SHORT EXERCISE -> Please count the lines of the data below that contain the string "screenshot", treating uppercase and lowercase as different, and give only that number.

** Start DATA FOR THE TASK **

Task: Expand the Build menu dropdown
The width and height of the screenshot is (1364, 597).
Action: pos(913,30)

** End DATA FOR THE TASK **
** Start DATA FOR THE TASK **

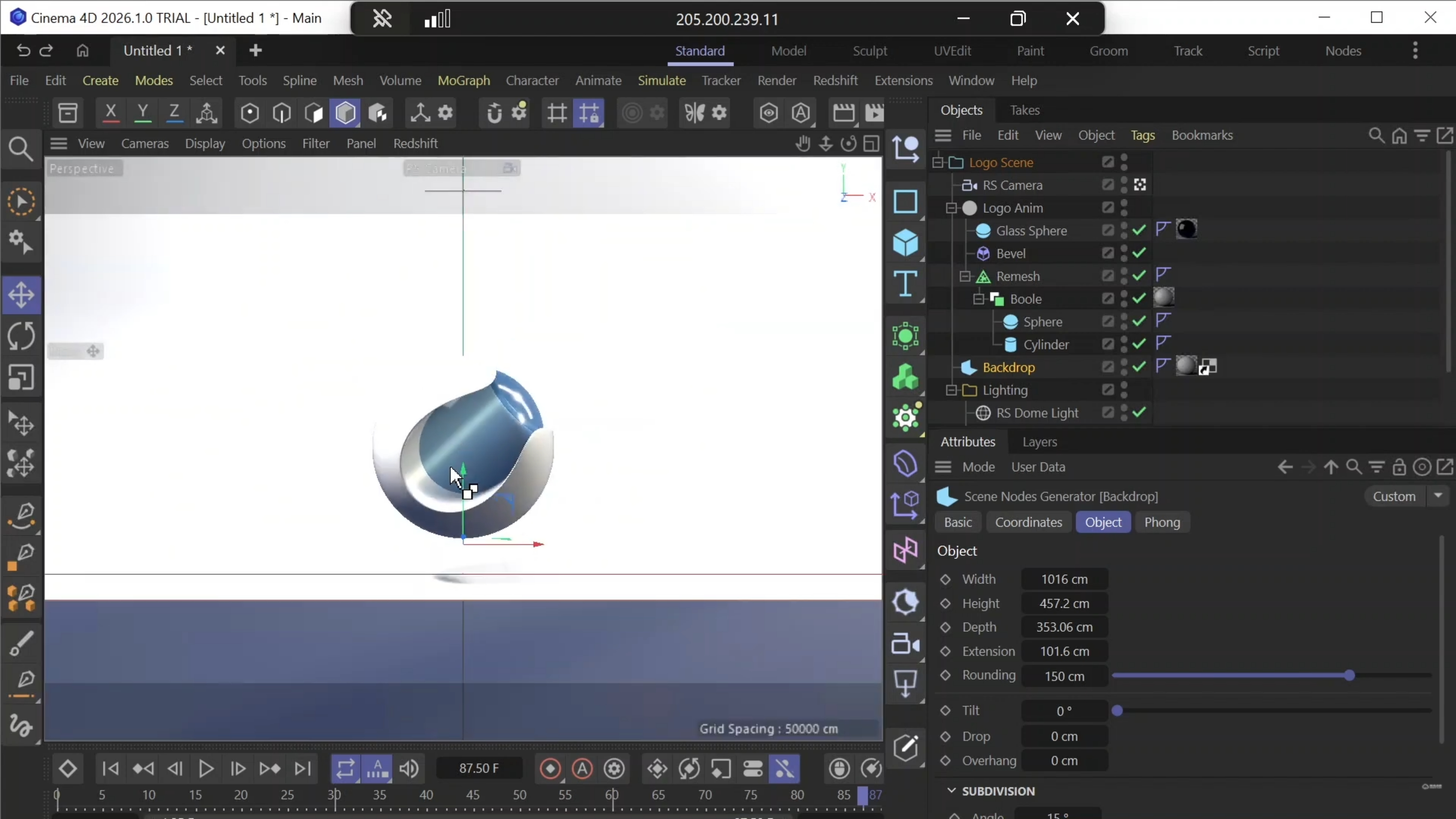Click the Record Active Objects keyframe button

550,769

** End DATA FOR THE TASK **

TASK SOLUTION -> 1